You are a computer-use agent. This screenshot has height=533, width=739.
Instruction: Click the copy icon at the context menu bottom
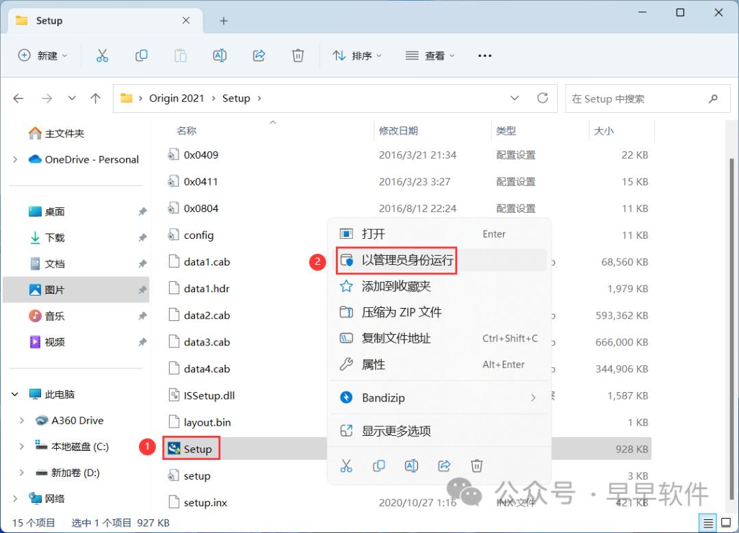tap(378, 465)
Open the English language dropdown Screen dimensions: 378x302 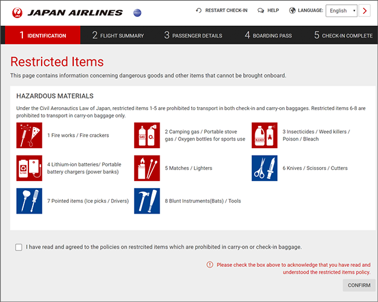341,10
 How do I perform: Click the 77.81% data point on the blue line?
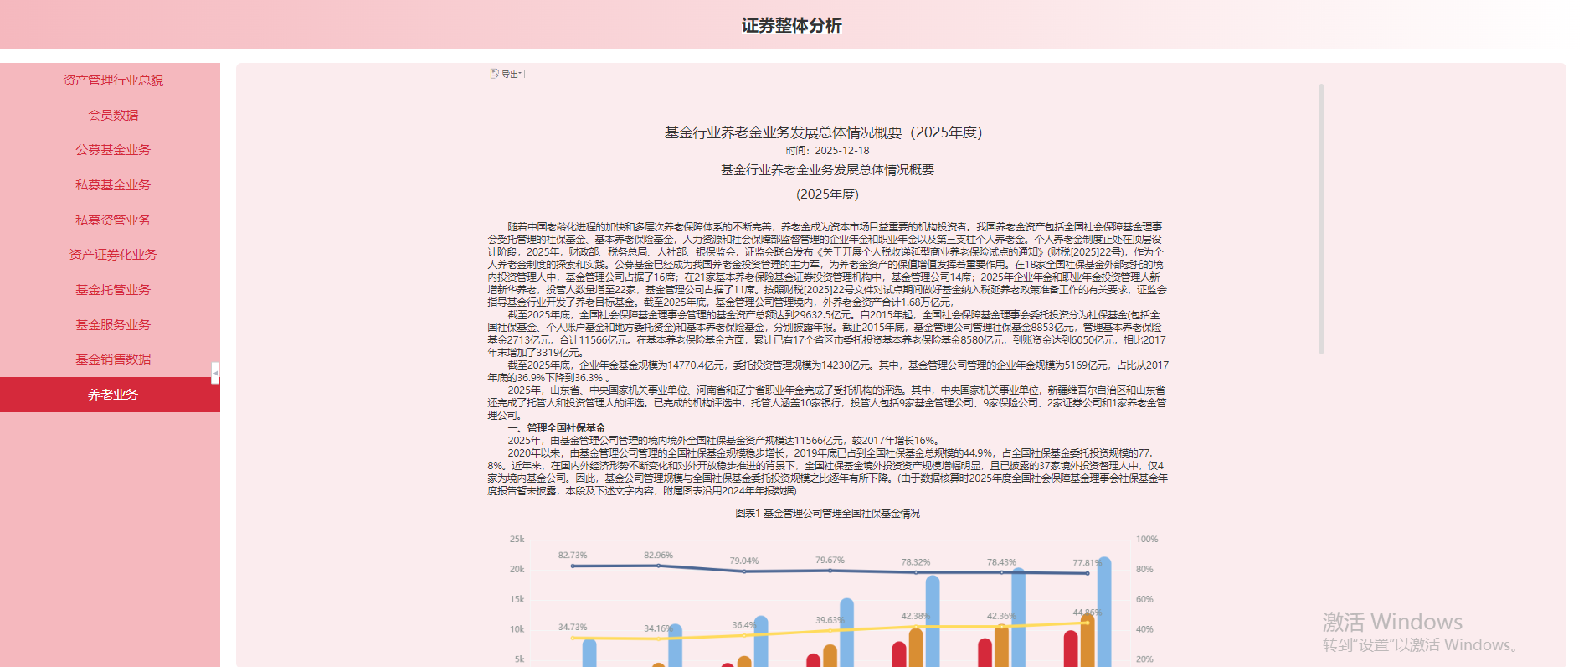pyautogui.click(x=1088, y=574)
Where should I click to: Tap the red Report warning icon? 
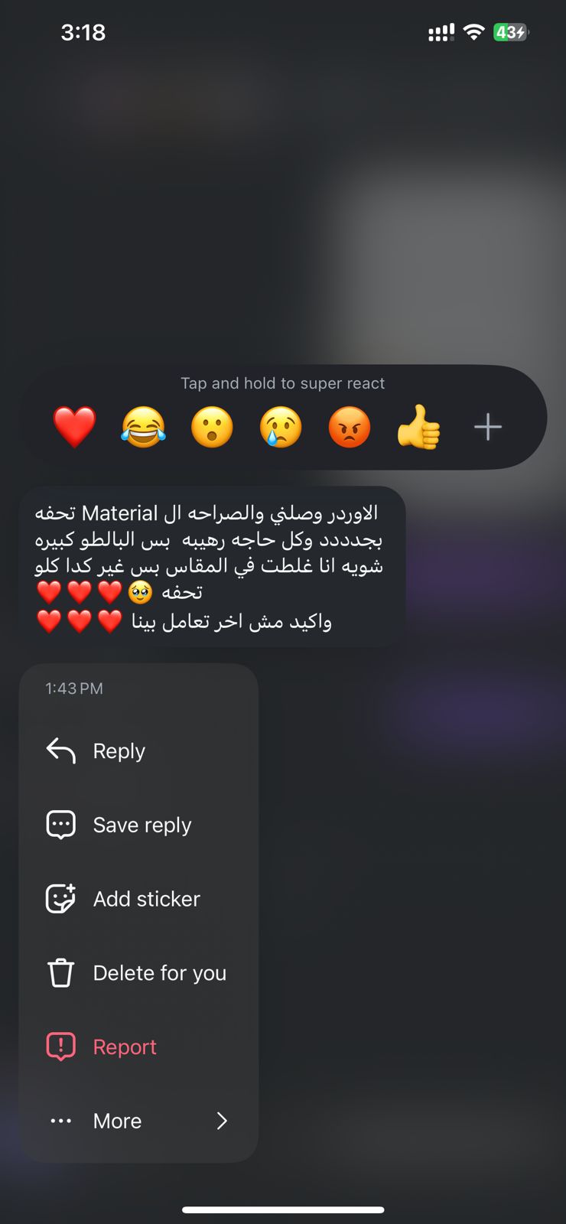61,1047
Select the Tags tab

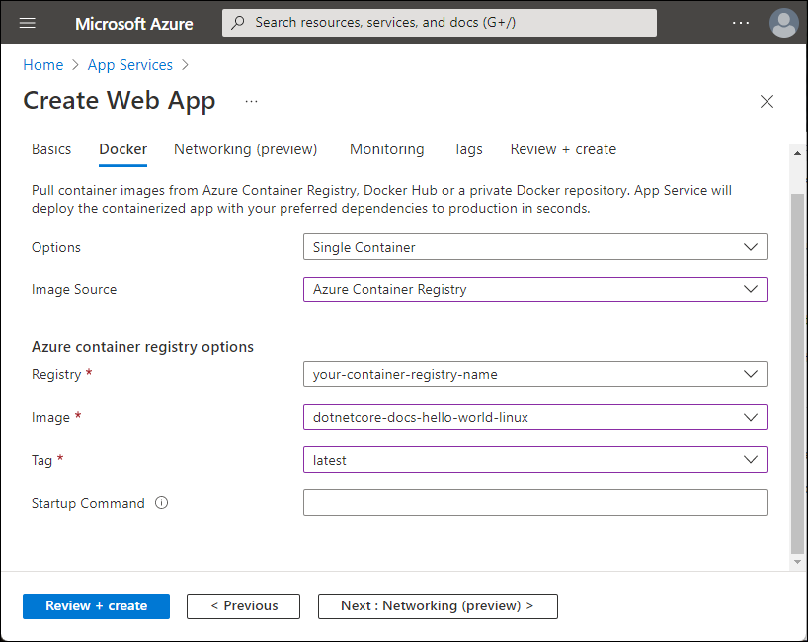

------------------------------------------------------------------------

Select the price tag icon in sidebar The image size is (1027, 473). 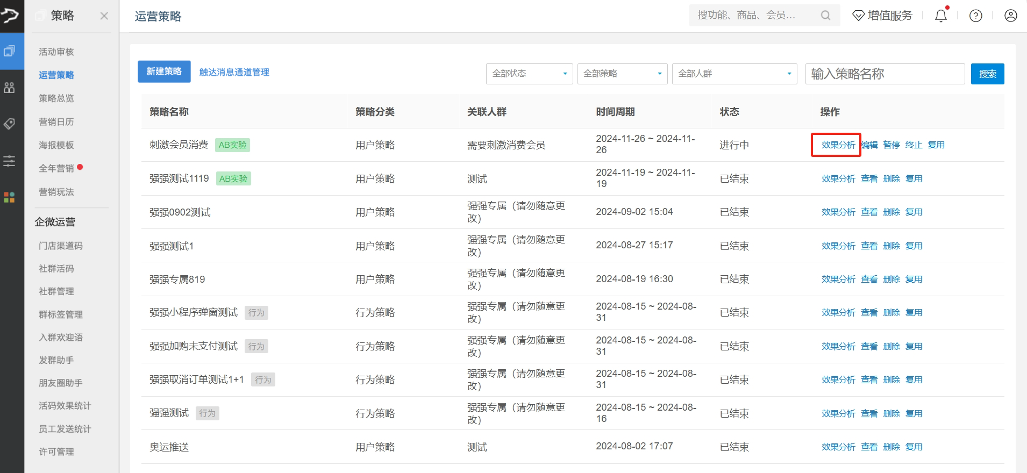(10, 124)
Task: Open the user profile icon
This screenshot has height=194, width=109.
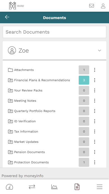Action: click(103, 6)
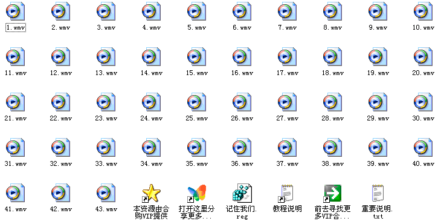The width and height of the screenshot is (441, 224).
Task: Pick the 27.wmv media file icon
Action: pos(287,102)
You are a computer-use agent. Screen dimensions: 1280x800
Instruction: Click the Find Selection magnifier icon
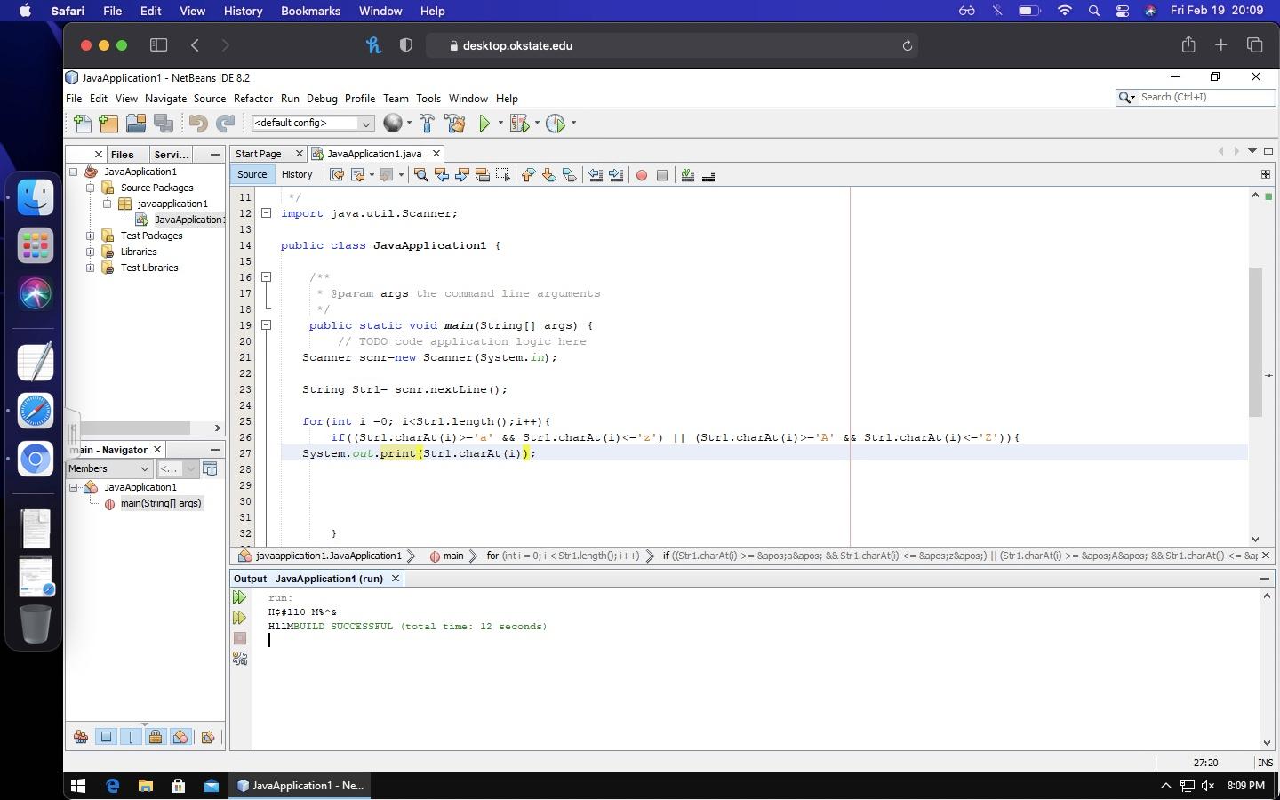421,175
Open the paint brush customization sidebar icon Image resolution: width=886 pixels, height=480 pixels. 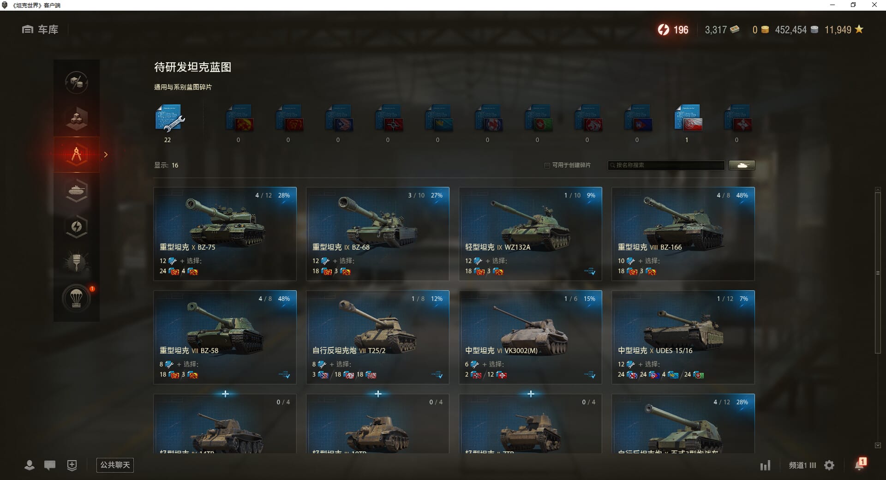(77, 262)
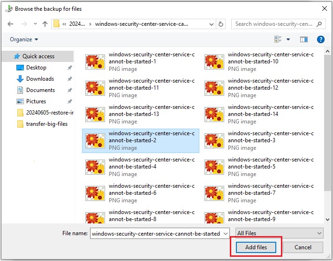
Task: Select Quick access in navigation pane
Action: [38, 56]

------------------------------------------------------------------------

=== WHAT TO WORK ON ===
In the listing above, find the line containing "Where should I" and the line containing "Select the Tags tab", then write out both of them and every line between, exactly, with no pictures.

=== ANSWER TO THE PROBLEM ===
Where should I click to: Tap the red Report warning icon? 
61,1047
Select the Tags tab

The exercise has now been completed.